How to Manage a Project

Project Management

Project Stages

Stage 3     Plan, Organise and Start-Up

Five Stages of Projects

When the project scoping report is agreed with the sponsor, the project is now formally "live". For some but not all projects, a Start Up Stage is sensible.

There are two types of project where a start up stage should be introduced.

Projects where the project manager needs to build/gain support of others
Complex projects where there are many activities to be organised.

Typically, there are four elements:

The Work to be done
Analysing the project and identifying all the activities and tasks to be carried out, and then drawing-up a time plan or schedule of them. Using this to create a map of the project.

People
Start to plan how you will manage and organise the people contributing to the project.

Facilities & Materials
At the same time, start to identify any equipment, space, or materials that may need to be purchased or hired and identify that on the planning chart.

Finance
Large projects, particularly capital ones, may need cash flow planning calculations.

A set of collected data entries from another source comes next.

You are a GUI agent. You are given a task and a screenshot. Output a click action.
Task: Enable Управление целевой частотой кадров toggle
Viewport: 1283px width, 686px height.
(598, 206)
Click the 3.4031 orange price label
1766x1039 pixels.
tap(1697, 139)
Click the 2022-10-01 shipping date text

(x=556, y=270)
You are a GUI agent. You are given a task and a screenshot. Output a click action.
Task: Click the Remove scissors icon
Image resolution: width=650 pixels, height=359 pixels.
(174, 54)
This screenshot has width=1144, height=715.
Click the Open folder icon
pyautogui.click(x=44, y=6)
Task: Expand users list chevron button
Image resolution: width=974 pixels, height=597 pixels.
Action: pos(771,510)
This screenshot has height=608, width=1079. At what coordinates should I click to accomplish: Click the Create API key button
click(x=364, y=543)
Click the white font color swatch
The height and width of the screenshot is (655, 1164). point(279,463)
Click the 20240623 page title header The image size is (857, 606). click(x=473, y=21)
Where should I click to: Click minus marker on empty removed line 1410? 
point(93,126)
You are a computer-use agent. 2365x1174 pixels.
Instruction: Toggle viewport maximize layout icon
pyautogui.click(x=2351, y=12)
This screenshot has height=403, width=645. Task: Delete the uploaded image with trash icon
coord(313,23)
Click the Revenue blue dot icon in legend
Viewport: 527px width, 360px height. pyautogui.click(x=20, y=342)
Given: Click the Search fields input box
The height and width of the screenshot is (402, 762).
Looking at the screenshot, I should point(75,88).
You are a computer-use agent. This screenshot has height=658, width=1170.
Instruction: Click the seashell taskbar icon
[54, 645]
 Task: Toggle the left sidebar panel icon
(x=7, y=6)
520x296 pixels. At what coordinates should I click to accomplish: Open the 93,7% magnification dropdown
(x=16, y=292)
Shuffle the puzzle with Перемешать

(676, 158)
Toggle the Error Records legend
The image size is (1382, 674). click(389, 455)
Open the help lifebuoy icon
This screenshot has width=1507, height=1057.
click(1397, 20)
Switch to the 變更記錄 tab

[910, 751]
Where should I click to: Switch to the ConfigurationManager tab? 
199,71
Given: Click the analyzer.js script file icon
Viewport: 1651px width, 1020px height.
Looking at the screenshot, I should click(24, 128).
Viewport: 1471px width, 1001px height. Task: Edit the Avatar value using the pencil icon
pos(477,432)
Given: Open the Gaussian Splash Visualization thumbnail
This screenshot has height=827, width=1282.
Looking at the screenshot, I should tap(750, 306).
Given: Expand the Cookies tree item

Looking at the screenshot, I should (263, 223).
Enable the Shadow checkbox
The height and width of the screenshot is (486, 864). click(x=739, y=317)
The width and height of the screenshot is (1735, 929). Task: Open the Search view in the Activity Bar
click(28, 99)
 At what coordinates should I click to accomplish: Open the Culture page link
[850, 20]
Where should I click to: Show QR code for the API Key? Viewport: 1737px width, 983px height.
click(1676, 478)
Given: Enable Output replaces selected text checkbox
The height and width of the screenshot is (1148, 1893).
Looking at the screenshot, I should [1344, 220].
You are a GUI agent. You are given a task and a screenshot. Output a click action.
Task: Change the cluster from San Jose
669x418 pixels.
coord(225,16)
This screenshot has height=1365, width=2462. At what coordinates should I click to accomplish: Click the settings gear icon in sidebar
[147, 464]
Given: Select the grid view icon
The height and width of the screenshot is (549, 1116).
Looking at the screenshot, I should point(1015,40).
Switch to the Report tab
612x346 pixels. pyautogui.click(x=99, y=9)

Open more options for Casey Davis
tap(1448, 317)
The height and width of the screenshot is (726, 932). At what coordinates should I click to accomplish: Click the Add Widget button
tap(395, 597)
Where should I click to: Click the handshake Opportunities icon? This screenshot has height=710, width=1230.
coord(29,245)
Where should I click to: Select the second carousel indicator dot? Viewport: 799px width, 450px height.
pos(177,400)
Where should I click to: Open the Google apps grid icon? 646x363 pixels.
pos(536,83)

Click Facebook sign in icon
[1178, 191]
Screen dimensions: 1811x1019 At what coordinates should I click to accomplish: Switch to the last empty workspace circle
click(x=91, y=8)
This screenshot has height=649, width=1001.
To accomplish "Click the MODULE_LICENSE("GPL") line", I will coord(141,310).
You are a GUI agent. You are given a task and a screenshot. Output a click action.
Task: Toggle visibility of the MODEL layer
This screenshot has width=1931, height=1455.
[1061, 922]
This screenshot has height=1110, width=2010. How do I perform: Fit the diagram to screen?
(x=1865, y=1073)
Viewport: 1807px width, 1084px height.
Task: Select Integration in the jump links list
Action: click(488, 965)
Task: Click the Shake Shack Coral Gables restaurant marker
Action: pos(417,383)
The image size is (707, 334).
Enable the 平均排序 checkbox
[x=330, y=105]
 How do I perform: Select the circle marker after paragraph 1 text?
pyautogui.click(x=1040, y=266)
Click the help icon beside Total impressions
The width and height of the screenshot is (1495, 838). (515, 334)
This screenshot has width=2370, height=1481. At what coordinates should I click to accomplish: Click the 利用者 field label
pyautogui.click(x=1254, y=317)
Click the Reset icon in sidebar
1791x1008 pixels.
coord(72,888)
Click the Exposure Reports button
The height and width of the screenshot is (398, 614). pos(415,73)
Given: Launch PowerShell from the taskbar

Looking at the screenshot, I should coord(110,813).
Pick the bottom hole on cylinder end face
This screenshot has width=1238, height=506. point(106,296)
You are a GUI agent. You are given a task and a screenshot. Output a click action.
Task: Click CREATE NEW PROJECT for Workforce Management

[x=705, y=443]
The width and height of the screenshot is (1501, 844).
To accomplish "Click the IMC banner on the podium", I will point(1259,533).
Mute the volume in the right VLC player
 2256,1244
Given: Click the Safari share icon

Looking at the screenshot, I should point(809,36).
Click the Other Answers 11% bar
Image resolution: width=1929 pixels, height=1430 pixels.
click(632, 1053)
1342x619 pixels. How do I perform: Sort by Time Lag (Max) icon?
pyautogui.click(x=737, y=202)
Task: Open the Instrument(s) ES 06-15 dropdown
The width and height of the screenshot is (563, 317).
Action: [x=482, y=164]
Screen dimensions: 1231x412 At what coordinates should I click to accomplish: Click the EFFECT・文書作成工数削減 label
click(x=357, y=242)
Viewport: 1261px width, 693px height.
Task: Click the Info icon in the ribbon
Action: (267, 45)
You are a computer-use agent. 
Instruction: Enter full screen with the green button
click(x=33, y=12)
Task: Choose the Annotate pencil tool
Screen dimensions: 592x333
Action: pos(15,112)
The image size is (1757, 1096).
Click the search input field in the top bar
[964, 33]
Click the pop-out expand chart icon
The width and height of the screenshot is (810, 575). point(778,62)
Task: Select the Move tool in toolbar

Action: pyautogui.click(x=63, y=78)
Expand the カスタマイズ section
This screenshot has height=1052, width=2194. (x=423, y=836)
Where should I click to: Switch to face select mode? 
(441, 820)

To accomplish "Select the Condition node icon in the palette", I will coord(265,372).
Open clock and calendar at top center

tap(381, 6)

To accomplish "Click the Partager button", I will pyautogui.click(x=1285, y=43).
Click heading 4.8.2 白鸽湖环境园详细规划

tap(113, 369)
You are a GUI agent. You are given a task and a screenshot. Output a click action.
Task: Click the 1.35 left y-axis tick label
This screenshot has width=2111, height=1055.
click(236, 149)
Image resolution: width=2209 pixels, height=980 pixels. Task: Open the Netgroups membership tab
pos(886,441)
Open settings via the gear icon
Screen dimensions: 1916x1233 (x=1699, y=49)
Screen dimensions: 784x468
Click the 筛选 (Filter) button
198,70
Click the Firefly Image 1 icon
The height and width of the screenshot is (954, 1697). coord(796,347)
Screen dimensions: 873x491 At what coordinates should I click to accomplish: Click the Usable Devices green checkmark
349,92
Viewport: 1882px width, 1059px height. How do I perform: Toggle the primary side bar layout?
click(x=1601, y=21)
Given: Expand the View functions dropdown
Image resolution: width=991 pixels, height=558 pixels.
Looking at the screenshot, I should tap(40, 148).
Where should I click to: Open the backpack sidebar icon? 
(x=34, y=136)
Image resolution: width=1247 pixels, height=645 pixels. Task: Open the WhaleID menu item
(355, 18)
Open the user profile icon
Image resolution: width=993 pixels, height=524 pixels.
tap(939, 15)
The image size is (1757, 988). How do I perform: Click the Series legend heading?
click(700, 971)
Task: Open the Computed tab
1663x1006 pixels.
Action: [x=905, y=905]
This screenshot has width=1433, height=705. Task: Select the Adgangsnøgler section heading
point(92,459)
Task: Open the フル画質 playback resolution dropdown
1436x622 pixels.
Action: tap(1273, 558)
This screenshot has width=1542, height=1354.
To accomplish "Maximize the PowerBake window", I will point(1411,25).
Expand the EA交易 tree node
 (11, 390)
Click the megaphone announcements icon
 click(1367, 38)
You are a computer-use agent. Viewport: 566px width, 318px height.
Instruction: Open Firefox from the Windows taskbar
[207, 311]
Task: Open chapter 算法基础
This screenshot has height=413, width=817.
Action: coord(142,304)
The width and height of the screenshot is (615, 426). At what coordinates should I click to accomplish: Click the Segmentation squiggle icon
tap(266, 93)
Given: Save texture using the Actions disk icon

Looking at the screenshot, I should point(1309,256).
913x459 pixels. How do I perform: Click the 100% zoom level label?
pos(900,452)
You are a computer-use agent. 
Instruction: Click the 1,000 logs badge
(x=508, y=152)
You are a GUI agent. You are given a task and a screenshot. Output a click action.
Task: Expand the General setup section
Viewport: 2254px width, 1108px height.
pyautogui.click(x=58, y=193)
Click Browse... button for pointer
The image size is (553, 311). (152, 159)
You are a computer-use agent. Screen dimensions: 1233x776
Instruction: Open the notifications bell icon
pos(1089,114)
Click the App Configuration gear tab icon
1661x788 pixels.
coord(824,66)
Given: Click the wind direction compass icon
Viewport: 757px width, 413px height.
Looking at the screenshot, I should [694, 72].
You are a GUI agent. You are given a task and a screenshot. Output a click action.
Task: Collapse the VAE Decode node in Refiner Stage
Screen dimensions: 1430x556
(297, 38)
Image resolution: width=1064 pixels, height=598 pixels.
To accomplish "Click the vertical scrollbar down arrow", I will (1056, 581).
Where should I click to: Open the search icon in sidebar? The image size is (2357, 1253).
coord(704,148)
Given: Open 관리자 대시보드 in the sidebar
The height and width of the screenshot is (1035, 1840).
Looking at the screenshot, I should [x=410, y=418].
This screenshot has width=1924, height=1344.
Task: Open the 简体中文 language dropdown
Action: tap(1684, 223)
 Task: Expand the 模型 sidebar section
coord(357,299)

For most policy and organisational projects the key element is planning the work to be done and drawing up a time schedule. This needs to be done in some depth using planning techniques such as critical path analysis, Gantt charts and milestone plans.

How formal this stage needs to be and how much time it takes depends on the particular project. For really complex projects it is best if the Project Manager summarises the main aspects of this in a Project Implementation Plan to be checked with contributors and agreed with the Project Sponsorship before moving onto implementation proper.

Key Points

  1. There is no magic secret to planning - it is simply a matter of investing the time to do it and being persistent in getting people to make estimates. The latter is always difficult and often one is dealing with sophisticated guesses.
     
  2. Often the main difficulty is protecting this planning time. The pressures for results mean that often people are "hustled" into action before they are ready.
     
  3. If you don't do the planning at this stage it will never get done. When events start moving, they can gain a momentum of their own and rather than you managing the project, you become managed by it.